- [MATERIAL FOR THIS EXERCISE]
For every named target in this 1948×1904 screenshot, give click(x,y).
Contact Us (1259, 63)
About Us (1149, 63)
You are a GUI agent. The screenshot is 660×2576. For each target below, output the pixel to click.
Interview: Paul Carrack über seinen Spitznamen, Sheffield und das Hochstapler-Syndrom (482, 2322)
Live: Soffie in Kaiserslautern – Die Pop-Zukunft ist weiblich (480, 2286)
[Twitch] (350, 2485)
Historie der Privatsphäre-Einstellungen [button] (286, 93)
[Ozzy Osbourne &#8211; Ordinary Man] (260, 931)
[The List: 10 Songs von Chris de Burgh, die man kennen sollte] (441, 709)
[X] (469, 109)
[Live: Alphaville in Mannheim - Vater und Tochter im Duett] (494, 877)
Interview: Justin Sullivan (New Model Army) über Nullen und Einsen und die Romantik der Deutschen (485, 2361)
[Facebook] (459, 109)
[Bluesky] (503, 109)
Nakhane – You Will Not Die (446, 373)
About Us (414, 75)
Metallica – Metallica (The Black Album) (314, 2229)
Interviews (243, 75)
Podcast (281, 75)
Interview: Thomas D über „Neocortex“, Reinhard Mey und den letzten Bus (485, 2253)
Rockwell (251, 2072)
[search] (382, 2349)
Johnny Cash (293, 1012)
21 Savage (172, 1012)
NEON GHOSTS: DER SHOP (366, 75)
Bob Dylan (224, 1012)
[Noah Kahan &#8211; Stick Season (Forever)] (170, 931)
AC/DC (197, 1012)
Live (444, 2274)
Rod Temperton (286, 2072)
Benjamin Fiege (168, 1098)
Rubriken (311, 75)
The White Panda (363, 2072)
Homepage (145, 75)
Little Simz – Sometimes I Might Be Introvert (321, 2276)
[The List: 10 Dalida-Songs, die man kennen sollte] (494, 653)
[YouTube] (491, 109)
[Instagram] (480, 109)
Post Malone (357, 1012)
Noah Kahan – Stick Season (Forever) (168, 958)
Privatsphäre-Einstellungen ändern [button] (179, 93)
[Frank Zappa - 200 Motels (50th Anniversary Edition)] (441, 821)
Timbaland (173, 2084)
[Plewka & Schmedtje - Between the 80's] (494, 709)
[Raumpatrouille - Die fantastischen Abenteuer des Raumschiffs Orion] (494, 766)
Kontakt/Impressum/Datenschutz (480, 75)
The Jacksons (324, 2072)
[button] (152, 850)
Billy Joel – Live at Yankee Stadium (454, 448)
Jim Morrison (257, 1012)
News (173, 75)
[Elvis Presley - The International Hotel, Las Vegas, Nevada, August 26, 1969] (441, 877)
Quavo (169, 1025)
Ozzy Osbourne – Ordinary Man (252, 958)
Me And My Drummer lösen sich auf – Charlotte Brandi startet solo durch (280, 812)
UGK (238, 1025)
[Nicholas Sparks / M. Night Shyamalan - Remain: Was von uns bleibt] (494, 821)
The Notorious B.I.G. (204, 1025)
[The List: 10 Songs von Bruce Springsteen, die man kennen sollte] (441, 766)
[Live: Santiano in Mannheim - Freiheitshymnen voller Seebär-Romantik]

- [EXERCISE DETAILS] The whole listing above is to be reproduced without any slip.

- [SOLUTION TO THE PROBLEM]
For every named target in this 1948×1904 screenshot, give click(x,y).
Contact Us (1259, 63)
About Us (1149, 63)
You are a GUI agent. The screenshot is 660×2576. For each target below, output the pixel to click.
Interview: Paul Carrack über seinen Spitznamen, Sheffield und das Hochstapler-Syndrom (482, 2322)
Live: Soffie in Kaiserslautern – Die Pop-Zukunft ist weiblich (480, 2286)
[Twitch] (350, 2485)
Historie der Privatsphäre-Einstellungen [button] (286, 93)
[Ozzy Osbourne &#8211; Ordinary Man] (260, 931)
[The List: 10 Songs von Chris de Burgh, die man kennen sollte] (441, 709)
[X] (469, 109)
[Live: Alphaville in Mannheim - Vater und Tochter im Duett] (494, 877)
Interview: Justin Sullivan (New Model Army) über Nullen und Einsen und die Romantik der Deutschen (485, 2361)
[Facebook] (459, 109)
[Bluesky] (503, 109)
Nakhane – You Will Not Die (446, 373)
About Us (414, 75)
Metallica – Metallica (The Black Album) (314, 2229)
Interviews (243, 75)
Podcast (281, 75)
Interview: Thomas D über „Neocortex“, Reinhard Mey und den letzten Bus (485, 2253)
Rockwell (251, 2072)
[search] (382, 2349)
Johnny Cash (293, 1012)
21 Savage (172, 1012)
NEON GHOSTS: DER SHOP (366, 75)
Bob Dylan (224, 1012)
[Noah Kahan &#8211; Stick Season (Forever)] (170, 931)
AC/DC (197, 1012)
Live (444, 2274)
Rod Temperton (286, 2072)
Benjamin Fiege (168, 1098)
Rubriken (311, 75)
The White Panda (363, 2072)
Homepage (145, 75)
Little Simz – Sometimes I Might Be Introvert (321, 2276)
[The List: 10 Dalida-Songs, die man kennen sollte] (494, 653)
[YouTube] (491, 109)
[Instagram] (480, 109)
Post Malone (357, 1012)
Noah Kahan – Stick Season (Forever) (168, 958)
Privatsphäre-Einstellungen ändern [button] (179, 93)
[Frank Zappa - 200 Motels (50th Anniversary Edition)] (441, 821)
Timbaland (173, 2084)
[Plewka & Schmedtje - Between the 80's] (494, 709)
[Raumpatrouille - Die fantastischen Abenteuer des Raumschiffs Orion] (494, 766)
Kontakt/Impressum/Datenschutz (480, 75)
The Jacksons (324, 2072)
[button] (152, 850)
Billy Joel – Live at Yankee Stadium (454, 448)
Jim Morrison (257, 1012)
News (173, 75)
[Elvis Presley - The International Hotel, Las Vegas, Nevada, August 26, 1969] (441, 877)
Quavo (169, 1025)
Ozzy Osbourne – Ordinary Man (252, 958)
Me And My Drummer lösen sich auf – Charlotte Brandi startet solo durch (280, 812)
UGK (238, 1025)
[Nicholas Sparks / M. Night Shyamalan - Remain: Was von uns bleibt] (494, 821)
The Notorious B.I.G. (204, 1025)
[The List: 10 Songs von Bruce Springsteen, die man kennen sollte] (441, 766)
[Live: Santiano in Mannheim - Freiheitshymnen voller Seebär-Romantik]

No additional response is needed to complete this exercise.